What matters even more than budget quibbling is the fundamental question of which circumstances justify military action. It’s there that Romney is broadly considered perilous for the transatlantic relationship. His sabre rattling in the direction of Russia, Iran and Palestine reminds many European politicians and publics of the days of the first G.W. Bush term. At first blush, it is hard to imagine enhanced transatlantic cooperation on most foreign policy issues currently on the agenda. Romney would re-set the reset with Russia; he would not have signed START because of limitations on U.S. military planning. Romney says wouldn’t have announced a 2014 withdrawal from Afghanistan. On Climate change, Romney still insists on “the lack of scientific consensus” on the source of CO2 emissions.

In the case of Georgia, Romney’s advisors advocated escalation when they were advising John McCain. It’s hard to imagine they’d act differently now, especially now that they have designated Russia as our number one geopolitical foe. The current peaceful transition of power in Georgia was enabled in part by cool-headed diplomacy. Many European countries prefer a subtler approach with Russia that is not unnecessarily confrontational.

As for the famous Asian pivot – and by extension, the turn away from Europe – it never materialized.
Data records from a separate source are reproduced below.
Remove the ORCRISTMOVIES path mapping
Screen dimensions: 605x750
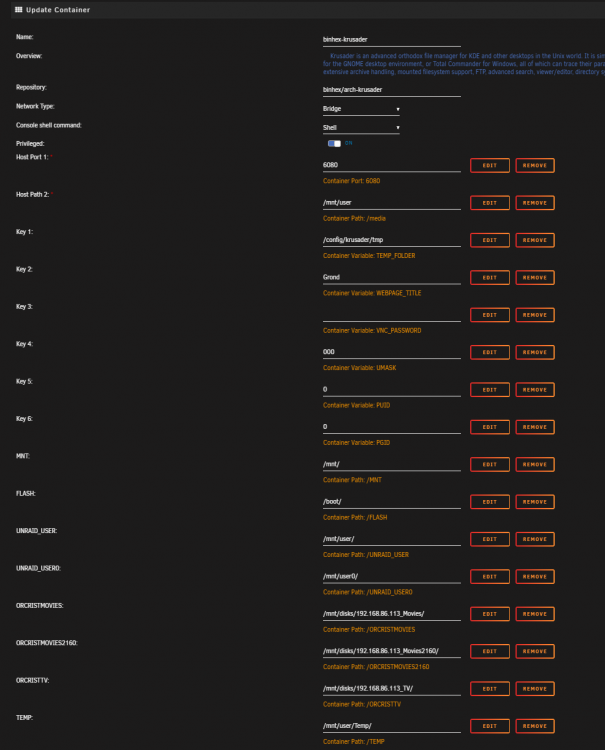[x=535, y=614]
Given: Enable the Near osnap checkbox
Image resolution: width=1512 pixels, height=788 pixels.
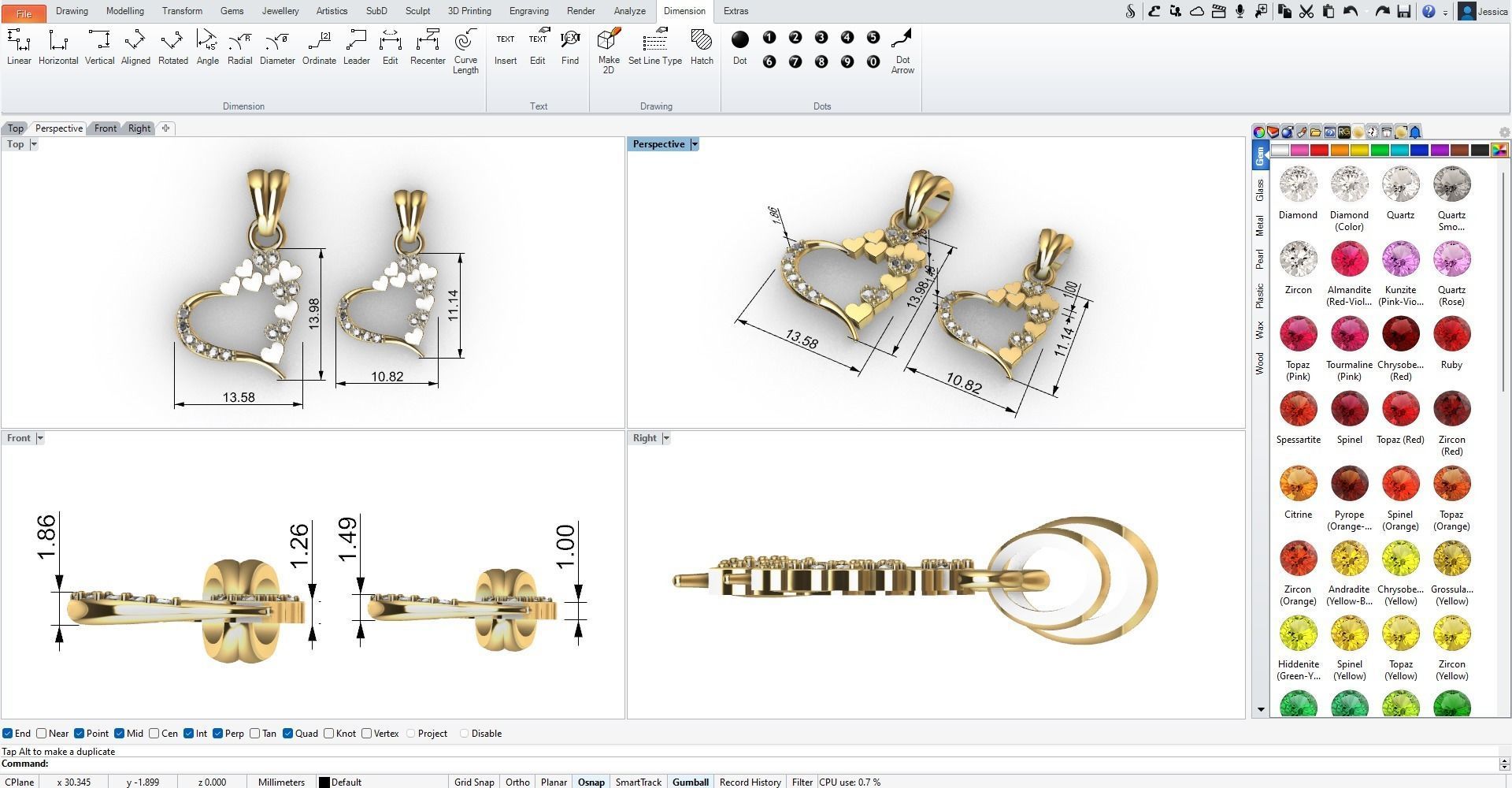Looking at the screenshot, I should pyautogui.click(x=42, y=734).

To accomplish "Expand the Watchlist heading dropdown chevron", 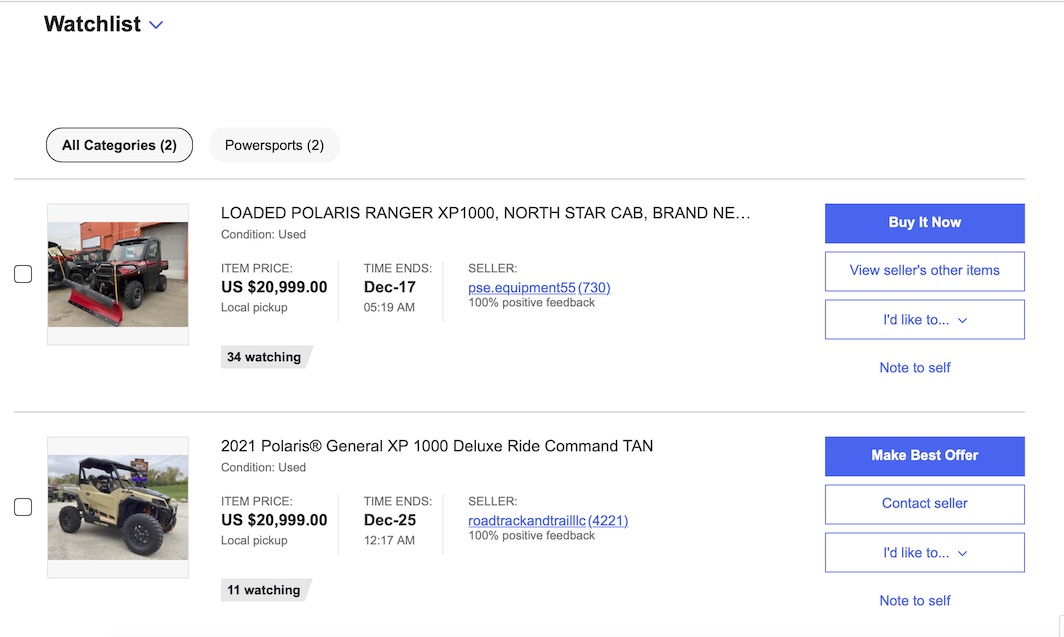I will click(156, 25).
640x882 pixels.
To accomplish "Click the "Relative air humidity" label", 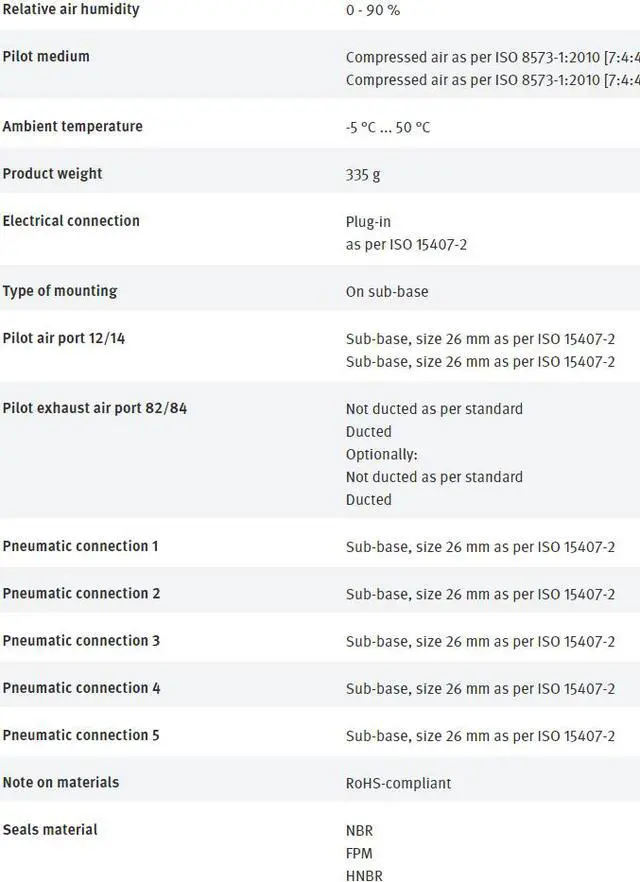I will coord(71,10).
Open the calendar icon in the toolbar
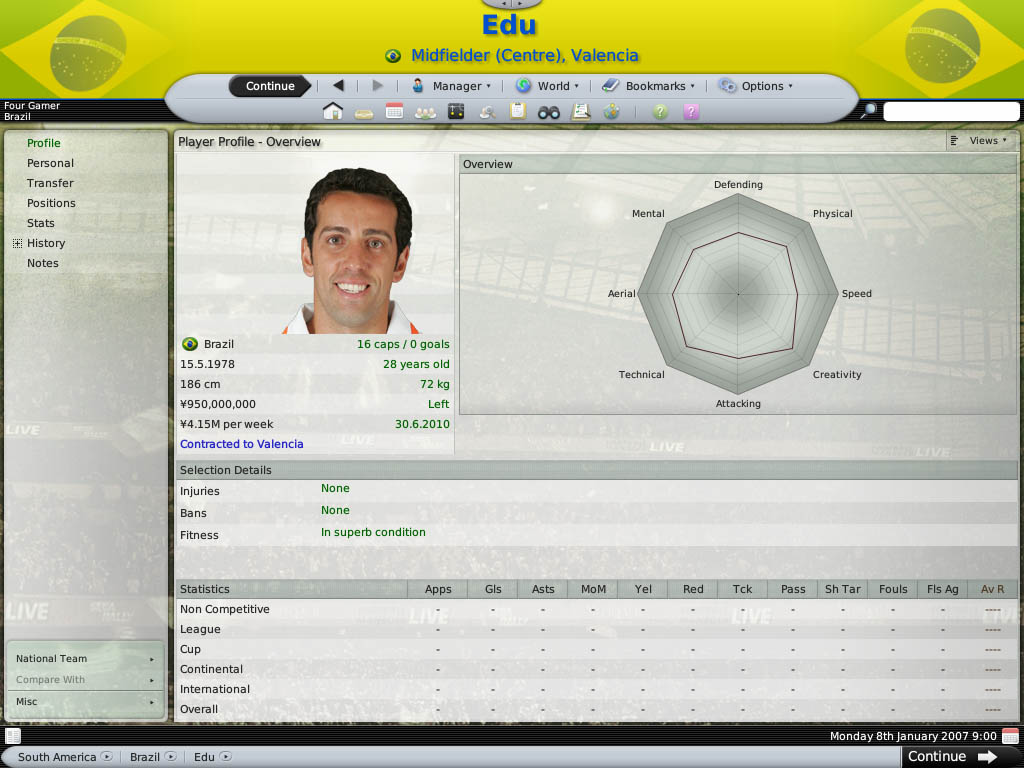 tap(394, 112)
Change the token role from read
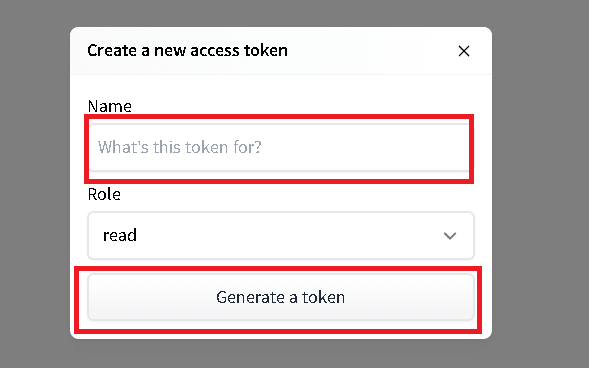This screenshot has width=589, height=368. click(x=281, y=235)
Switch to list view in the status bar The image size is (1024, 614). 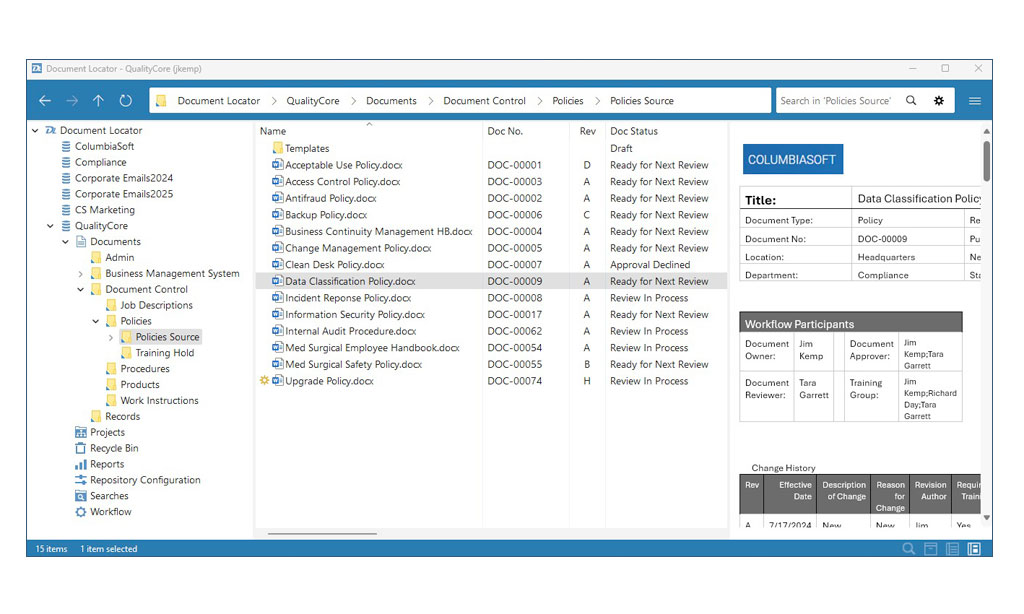click(952, 549)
If the U.S. is always ready to fight wars on two fronts, President Obama has demonstrated that the U.S. can also maintain allies and trading partners on more than one continent. No one dares ignore the economic rise of Asia. Chancellor Merkel had a recently successful trip to China, and European production as a share of gross world product is expected to continue declining.

The Obama administration has been quite engaged in Europe: Secretary Clinton has visited once a month on average. Obama himself made ten visits to Europe. A recent ARD/DeutschlandTrend poll showed 75% job approval ratings for President Obama, with just 16% disapproving; 86% said they would reelect the President, whereas only 7% would do so for Romney. The German Marshall Fund’s Transatlantic Trends tell a similar story: the President maintains more than two-thirds approval across Europe, a figure which would be the envy of many European heads of government.

The transatlantic relationship has matured from working with Europe “on” Europe — free and whole – to a phase in which it is being harnessed for leverage in other pressing areas, from the Arab Spring to Libya, Syria and Iran – putting forth a fairly unified front in spite of high complexity and some competing national interests.

It’s hard to imagine that Romney’s $2.5 trillion spending difference with Obama will inspire Europeans to suddenly invest more in collective defense. Rather, cooperation would likely stall. Does this matter? According to a recent ABC/Washington Post poll, American voters are more concerned about the economy by about 50 to 1.